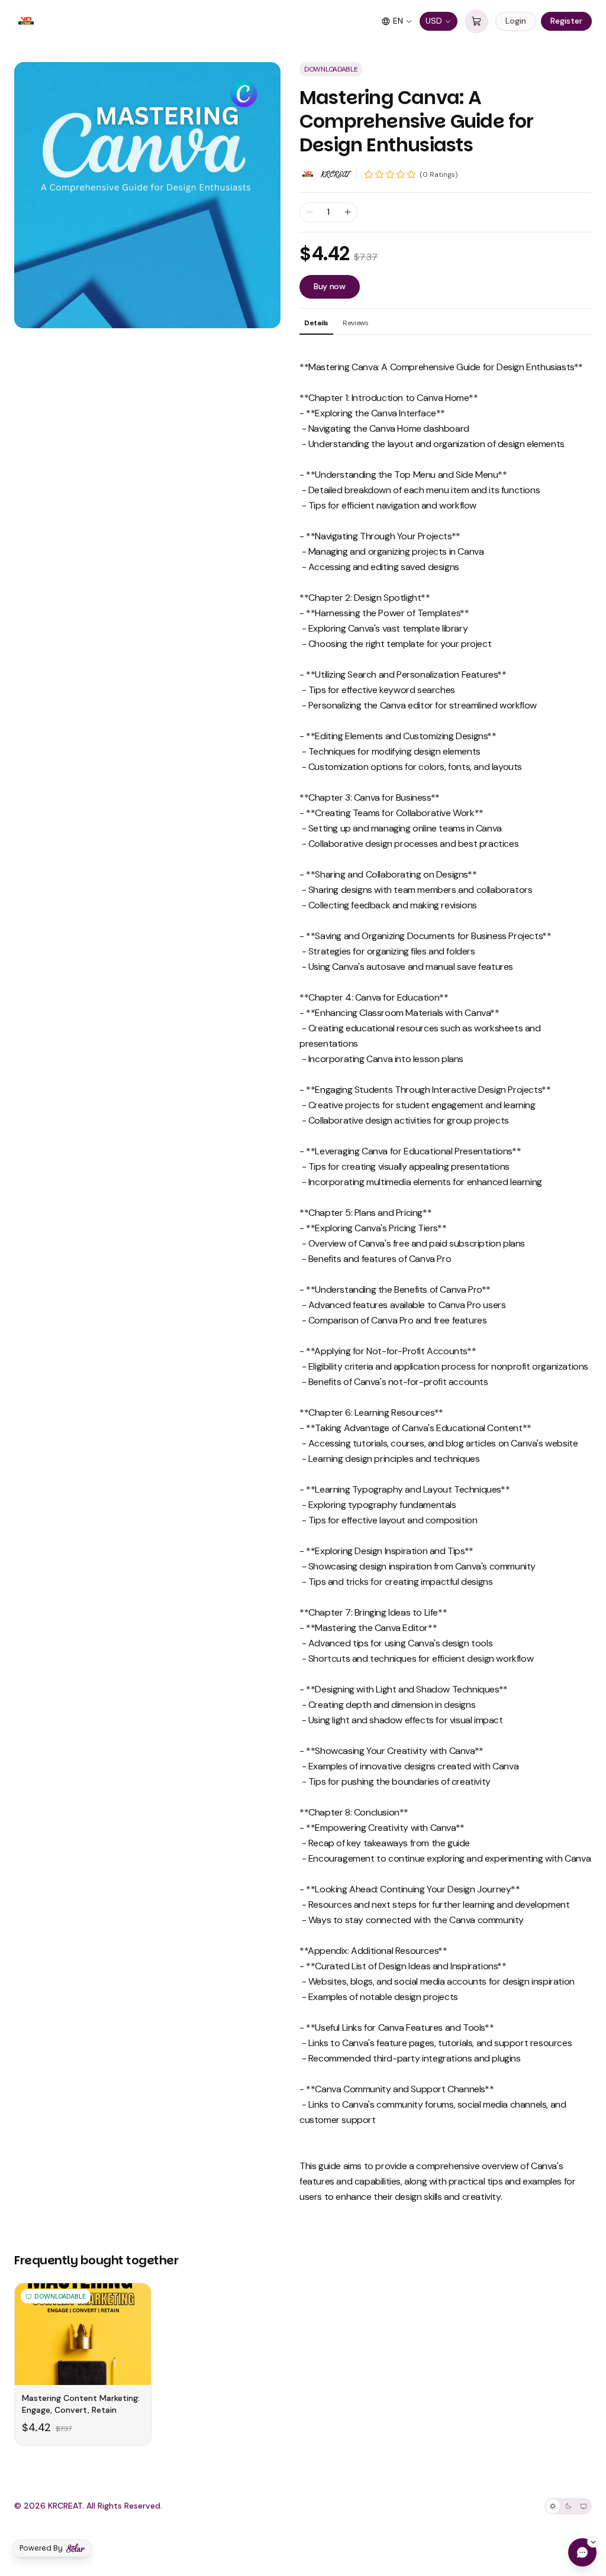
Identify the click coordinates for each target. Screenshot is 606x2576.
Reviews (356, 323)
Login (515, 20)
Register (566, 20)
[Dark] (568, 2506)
____
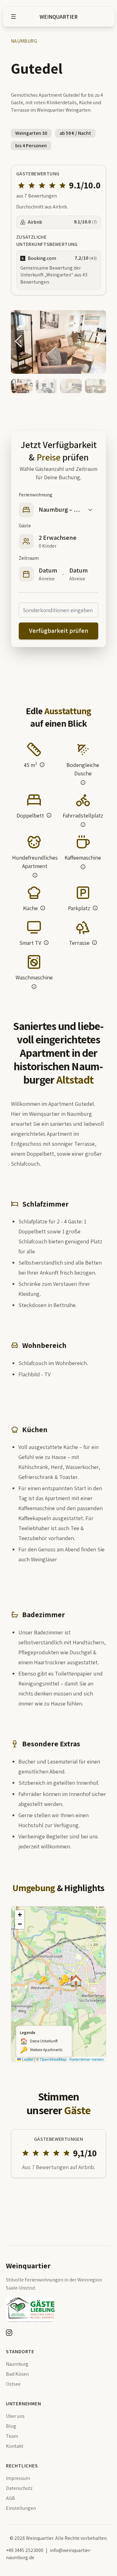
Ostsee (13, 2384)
____
#### About this task:
From the material above, copy exactly the lines between the line holding "Identify the click" and the line holding "[Dark] (568, 2506)", inclusive, and only those.

#### Completed exercise:
Identify the click coordinates for each target. Screenshot is 606x2576.
Reviews (356, 323)
Login (515, 20)
Register (566, 20)
[Dark] (568, 2506)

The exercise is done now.